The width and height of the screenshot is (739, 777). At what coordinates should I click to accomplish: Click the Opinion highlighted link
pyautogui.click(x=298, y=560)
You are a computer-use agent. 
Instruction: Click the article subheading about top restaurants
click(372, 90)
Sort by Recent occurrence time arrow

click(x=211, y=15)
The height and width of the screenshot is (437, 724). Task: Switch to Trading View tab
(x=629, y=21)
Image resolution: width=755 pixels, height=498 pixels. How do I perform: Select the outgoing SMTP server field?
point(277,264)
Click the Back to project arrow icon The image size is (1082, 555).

####################

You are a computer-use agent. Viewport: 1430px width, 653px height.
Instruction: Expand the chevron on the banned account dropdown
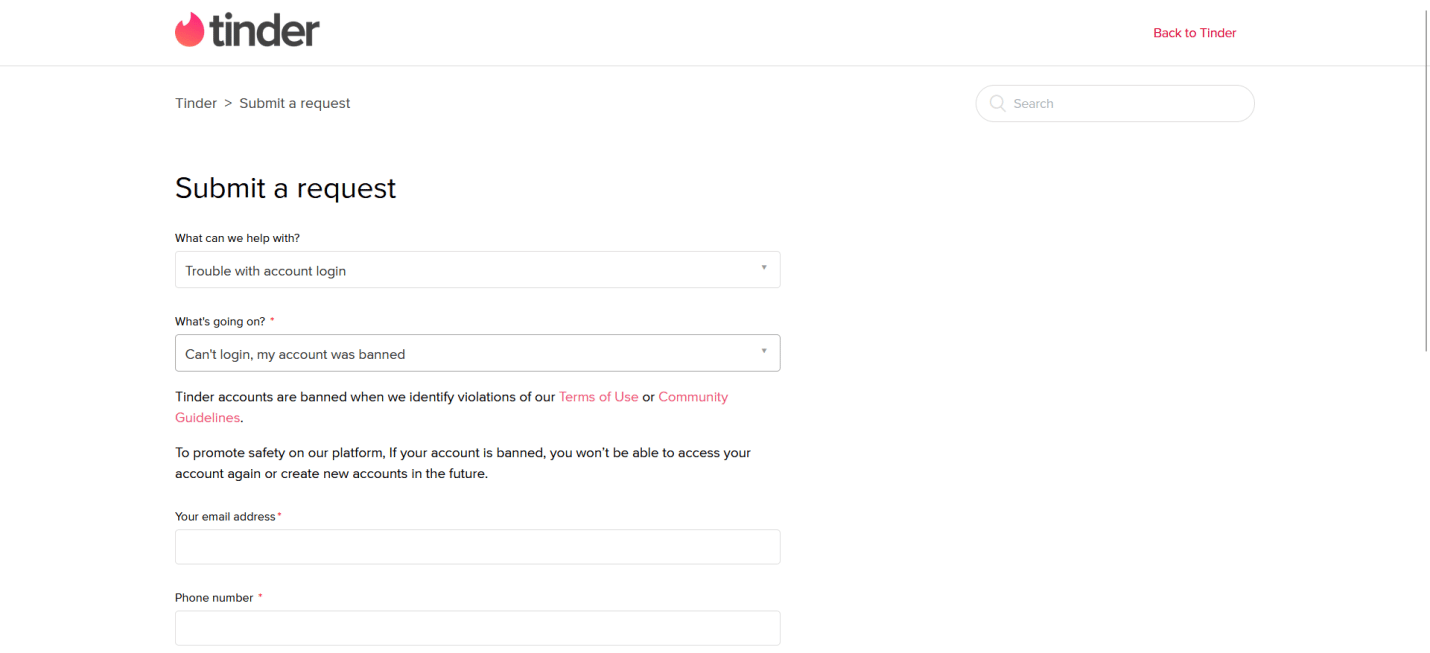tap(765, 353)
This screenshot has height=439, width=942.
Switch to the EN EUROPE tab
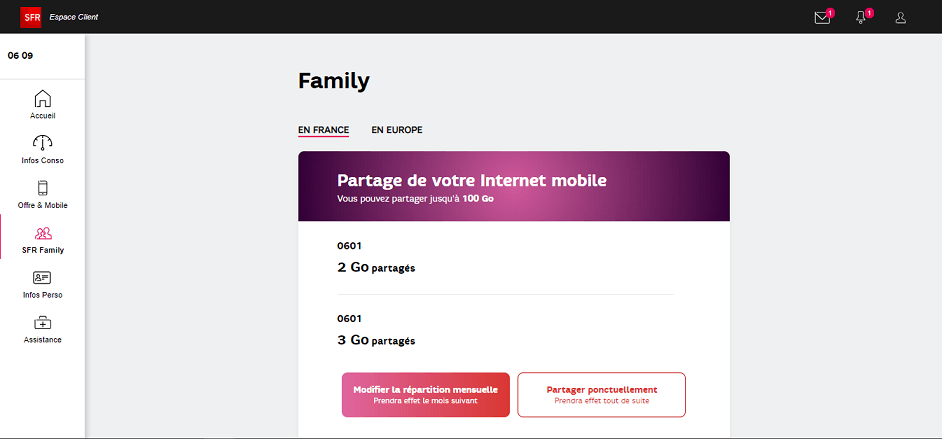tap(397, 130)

####################

Reproduce everything from the line containing "You are a computer-use agent. Viewport: 1430px" down to the line containing "tap(397, 130)", both included, requests and all. Multiply each coordinate in the answers by 1.85, rounding to whole numbers with halves going up, and omit the pictures.

You are a computer-use agent. Viewport: 1430px width, 653px height.
Instruction: Expand the chevron on the banned account dropdown
tap(1415, 653)
This screenshot has height=439, width=942.
Switch to the EN EUROPE tab
tap(734, 241)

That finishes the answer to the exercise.